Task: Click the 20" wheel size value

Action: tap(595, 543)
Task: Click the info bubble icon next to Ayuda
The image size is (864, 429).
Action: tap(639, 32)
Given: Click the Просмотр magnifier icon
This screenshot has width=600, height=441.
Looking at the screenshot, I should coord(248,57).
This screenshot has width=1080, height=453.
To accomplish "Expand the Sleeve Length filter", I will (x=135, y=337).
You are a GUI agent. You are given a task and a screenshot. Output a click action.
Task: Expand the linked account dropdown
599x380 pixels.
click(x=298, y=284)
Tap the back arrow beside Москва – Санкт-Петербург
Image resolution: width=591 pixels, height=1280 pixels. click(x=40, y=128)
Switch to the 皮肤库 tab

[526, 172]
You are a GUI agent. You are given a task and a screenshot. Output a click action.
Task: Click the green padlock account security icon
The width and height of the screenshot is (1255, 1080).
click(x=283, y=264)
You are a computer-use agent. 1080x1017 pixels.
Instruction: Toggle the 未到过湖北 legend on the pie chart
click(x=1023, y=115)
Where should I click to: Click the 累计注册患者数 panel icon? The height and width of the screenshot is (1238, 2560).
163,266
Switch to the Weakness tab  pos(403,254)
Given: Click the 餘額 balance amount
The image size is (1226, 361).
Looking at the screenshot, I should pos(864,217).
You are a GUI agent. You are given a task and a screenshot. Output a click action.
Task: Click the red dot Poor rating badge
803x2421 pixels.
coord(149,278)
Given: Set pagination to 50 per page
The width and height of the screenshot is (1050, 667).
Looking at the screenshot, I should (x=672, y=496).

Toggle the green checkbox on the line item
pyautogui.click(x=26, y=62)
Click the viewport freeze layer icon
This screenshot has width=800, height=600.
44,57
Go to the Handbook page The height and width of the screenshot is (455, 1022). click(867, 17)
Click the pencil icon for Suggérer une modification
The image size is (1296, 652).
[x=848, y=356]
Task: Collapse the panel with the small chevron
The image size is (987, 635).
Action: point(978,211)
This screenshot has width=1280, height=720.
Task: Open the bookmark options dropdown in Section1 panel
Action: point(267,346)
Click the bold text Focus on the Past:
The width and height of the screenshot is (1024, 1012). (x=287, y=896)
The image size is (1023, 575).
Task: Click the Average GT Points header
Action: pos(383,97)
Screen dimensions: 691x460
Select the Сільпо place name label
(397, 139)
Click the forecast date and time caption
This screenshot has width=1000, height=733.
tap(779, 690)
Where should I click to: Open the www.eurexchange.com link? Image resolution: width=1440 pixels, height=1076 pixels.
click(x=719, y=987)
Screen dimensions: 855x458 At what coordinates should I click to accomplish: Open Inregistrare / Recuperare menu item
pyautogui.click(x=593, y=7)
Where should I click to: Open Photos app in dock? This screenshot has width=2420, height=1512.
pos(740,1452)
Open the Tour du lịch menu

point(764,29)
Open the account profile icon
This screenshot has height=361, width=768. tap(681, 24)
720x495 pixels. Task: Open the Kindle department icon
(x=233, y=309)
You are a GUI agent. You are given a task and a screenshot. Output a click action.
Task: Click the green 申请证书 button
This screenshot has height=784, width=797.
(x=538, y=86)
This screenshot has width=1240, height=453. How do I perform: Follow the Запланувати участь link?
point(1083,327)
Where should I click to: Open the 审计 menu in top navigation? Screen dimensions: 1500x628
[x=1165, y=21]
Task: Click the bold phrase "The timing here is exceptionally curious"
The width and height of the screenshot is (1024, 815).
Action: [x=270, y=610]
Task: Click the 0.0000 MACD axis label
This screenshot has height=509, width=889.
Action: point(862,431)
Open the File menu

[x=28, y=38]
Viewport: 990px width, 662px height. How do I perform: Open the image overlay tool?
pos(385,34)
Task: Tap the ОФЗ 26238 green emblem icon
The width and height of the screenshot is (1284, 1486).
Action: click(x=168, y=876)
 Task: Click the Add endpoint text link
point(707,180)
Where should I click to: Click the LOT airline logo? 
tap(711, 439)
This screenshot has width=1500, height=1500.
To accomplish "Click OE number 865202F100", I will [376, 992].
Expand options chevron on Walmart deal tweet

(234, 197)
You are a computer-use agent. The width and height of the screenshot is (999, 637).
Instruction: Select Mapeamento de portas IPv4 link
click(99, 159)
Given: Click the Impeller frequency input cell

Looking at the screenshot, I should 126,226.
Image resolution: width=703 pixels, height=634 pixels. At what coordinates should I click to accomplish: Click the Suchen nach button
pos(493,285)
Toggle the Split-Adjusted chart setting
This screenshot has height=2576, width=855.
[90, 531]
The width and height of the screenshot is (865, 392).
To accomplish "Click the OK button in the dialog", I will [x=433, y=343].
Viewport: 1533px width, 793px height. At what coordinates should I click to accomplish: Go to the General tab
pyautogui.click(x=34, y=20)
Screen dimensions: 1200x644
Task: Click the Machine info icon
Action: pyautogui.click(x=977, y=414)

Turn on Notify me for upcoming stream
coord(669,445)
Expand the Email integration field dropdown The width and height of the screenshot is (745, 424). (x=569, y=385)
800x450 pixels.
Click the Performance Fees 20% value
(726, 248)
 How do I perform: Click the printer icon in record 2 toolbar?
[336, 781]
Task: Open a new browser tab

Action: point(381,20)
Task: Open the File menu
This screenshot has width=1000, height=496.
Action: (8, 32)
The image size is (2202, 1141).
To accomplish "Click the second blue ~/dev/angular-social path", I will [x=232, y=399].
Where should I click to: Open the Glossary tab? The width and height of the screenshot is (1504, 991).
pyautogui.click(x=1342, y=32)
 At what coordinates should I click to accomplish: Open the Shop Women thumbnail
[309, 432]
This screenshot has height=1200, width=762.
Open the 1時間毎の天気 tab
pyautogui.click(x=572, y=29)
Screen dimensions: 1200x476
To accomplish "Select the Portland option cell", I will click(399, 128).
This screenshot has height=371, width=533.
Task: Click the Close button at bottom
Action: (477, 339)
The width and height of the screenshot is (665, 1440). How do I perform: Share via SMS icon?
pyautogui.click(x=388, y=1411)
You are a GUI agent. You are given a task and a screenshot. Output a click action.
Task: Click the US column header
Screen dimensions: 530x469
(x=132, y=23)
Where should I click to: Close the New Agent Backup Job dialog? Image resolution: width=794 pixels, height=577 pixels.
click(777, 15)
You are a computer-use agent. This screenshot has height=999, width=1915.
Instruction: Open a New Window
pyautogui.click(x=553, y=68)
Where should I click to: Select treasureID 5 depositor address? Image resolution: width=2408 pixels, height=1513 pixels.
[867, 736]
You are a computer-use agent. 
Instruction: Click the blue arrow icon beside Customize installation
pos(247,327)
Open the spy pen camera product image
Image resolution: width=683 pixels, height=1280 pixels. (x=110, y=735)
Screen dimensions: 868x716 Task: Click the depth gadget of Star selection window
- - - -
TASK TO CARRY OUT:
Work through the entries, filtering for the string "computer", and copy each line that holds it.

TASK ANSWER:
You are a computer-use agent. 1080x1017 pixels.
You are a computer-use agent. The width and height of the screenshot is (999, 637).
You are a computer-use agent. This screenshot has height=999, width=1915.
You are a computer-use agent. 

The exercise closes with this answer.